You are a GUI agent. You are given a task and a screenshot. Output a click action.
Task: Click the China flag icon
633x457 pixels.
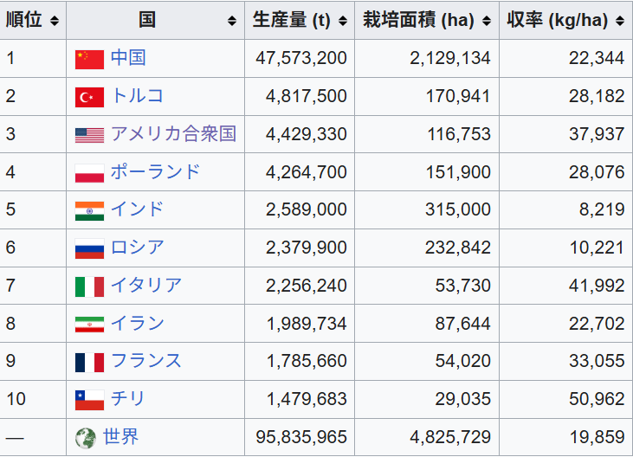pyautogui.click(x=89, y=59)
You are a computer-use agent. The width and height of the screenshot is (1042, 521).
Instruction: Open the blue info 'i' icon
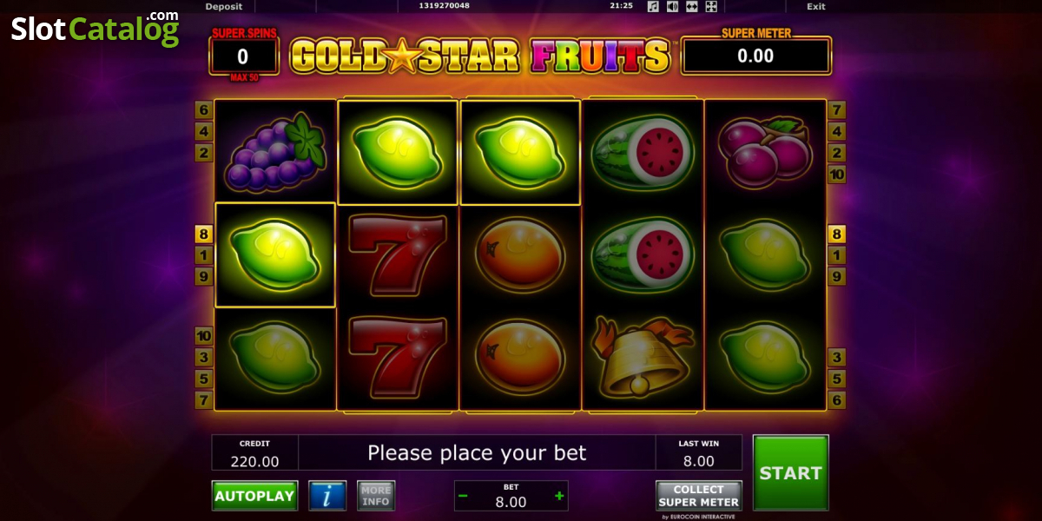[x=327, y=496]
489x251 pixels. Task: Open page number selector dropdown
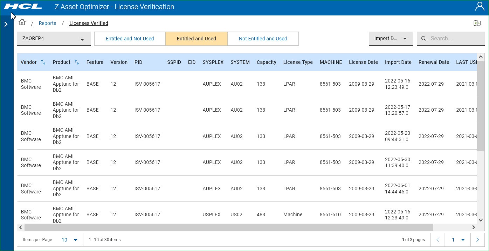pyautogui.click(x=458, y=240)
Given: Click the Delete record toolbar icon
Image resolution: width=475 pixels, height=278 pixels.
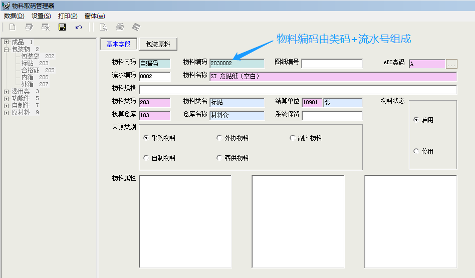Looking at the screenshot, I should tap(46, 27).
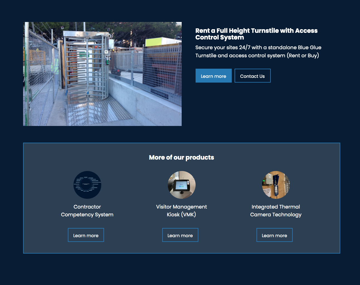
Task: Click the Rent a Full Height Turnstile heading
Action: coord(256,34)
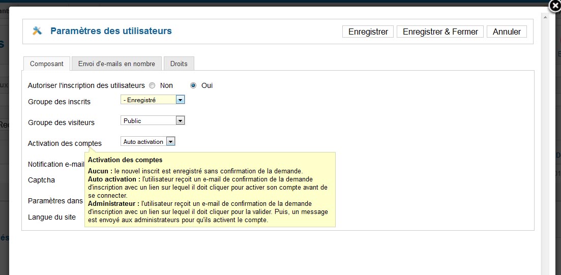
Task: Click the Enregistrer button
Action: pyautogui.click(x=368, y=32)
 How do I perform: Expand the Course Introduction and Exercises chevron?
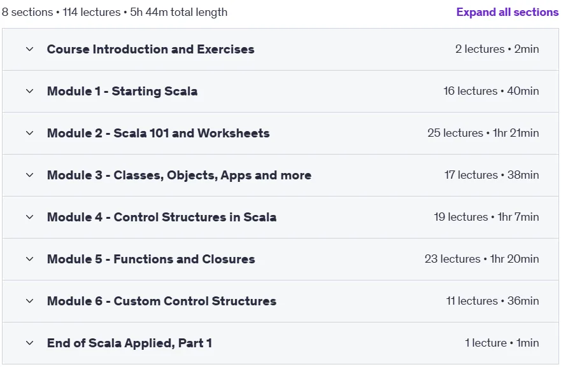tap(30, 49)
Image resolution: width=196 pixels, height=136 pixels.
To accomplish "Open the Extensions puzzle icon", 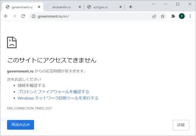I will [173, 16].
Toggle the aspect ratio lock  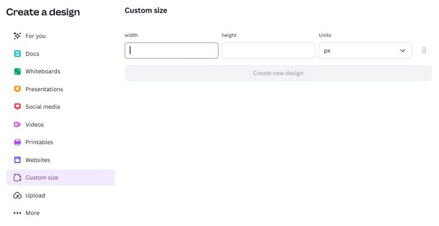tap(424, 50)
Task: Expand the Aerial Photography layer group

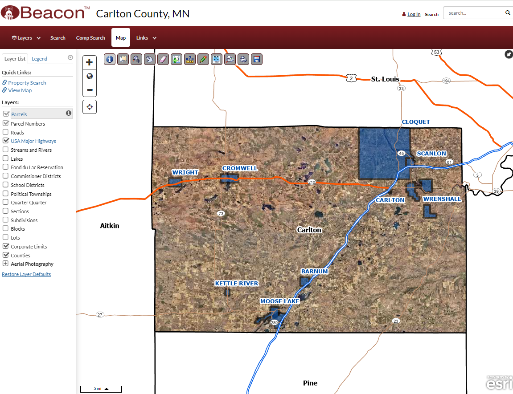Action: 6,264

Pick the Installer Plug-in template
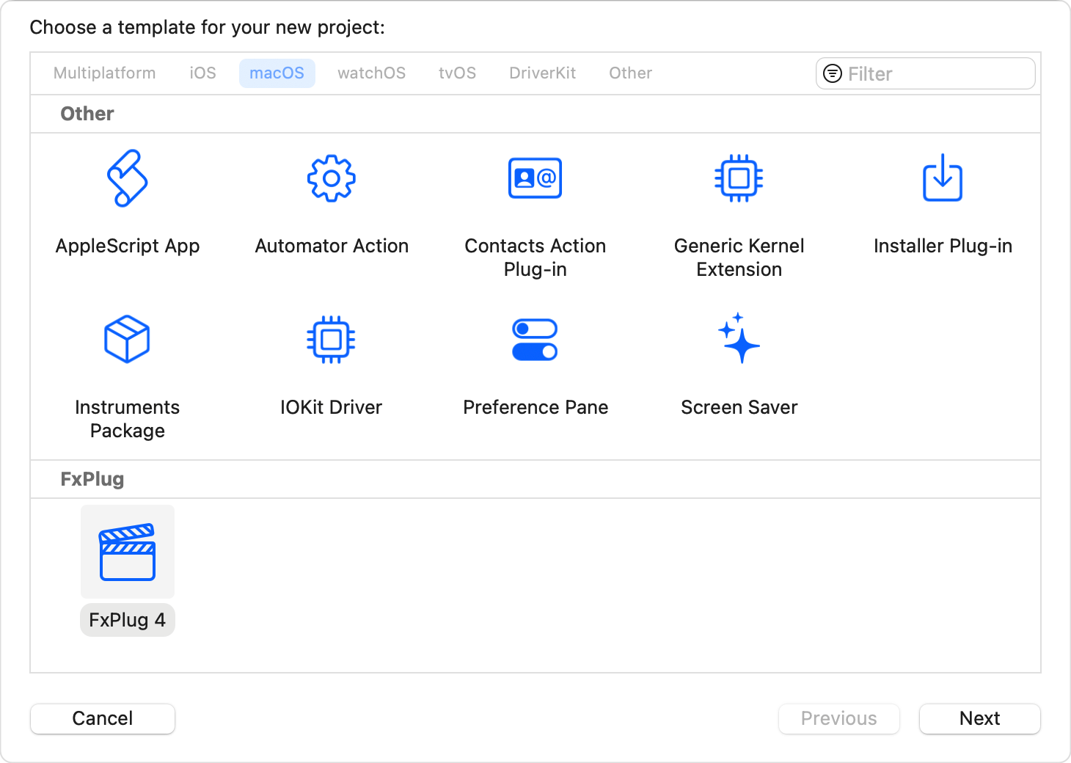tap(943, 205)
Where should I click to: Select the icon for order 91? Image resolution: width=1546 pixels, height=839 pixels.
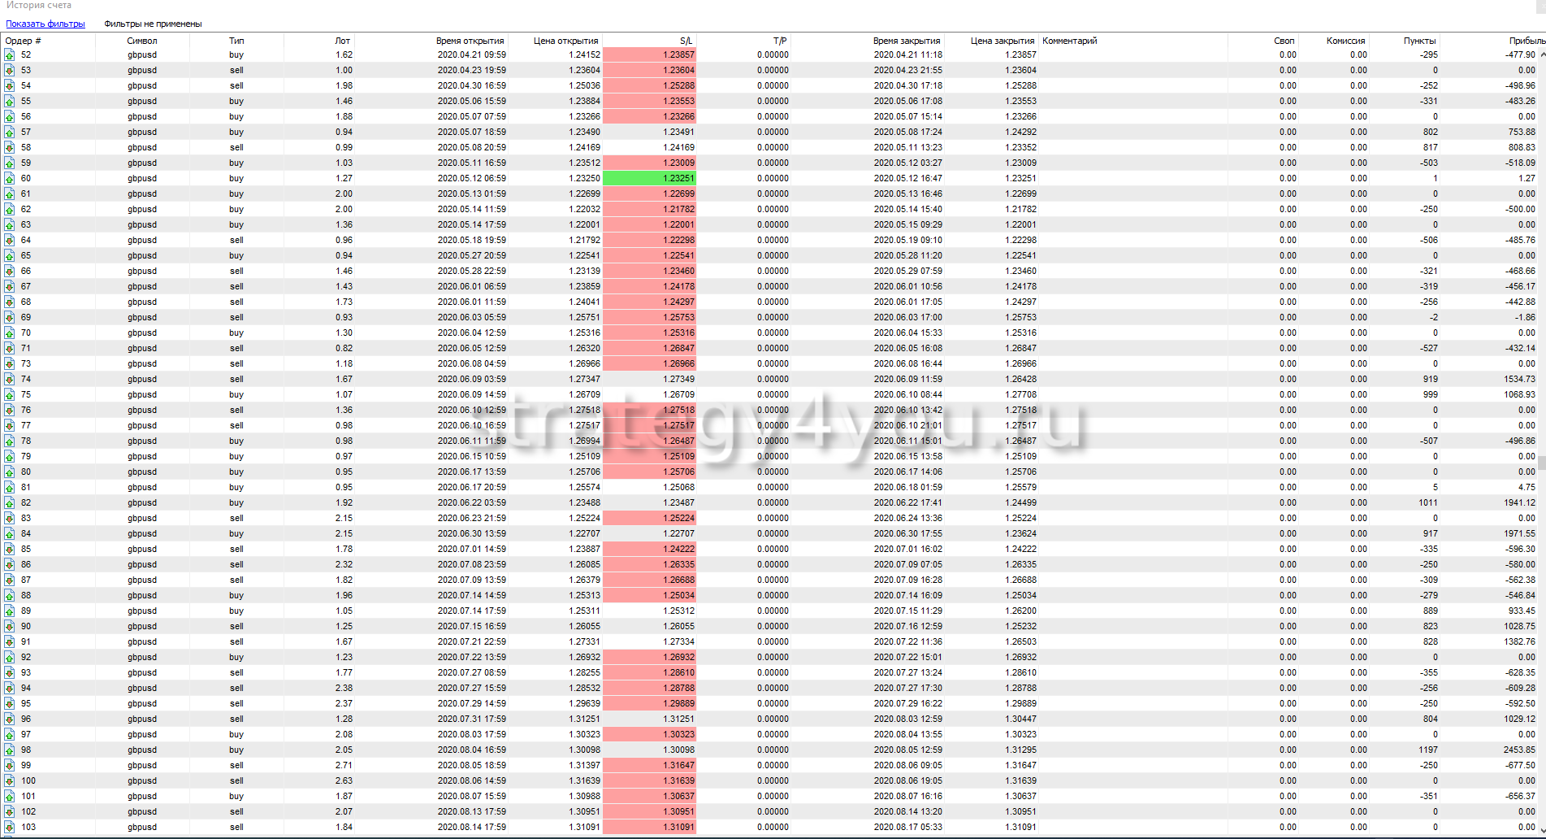click(x=10, y=642)
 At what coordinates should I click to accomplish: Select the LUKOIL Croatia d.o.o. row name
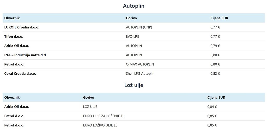click(x=22, y=27)
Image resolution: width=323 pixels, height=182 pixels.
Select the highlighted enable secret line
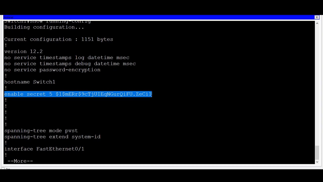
++++++++
** Aim of the task **
Where a line above contains the word "agent", copy that line.

** Exercise solution **
You are a GUI agent. You are given a task and a screenshot. Output a click action.
You are a computer-use agent. The width and height of the screenshot is (1042, 521).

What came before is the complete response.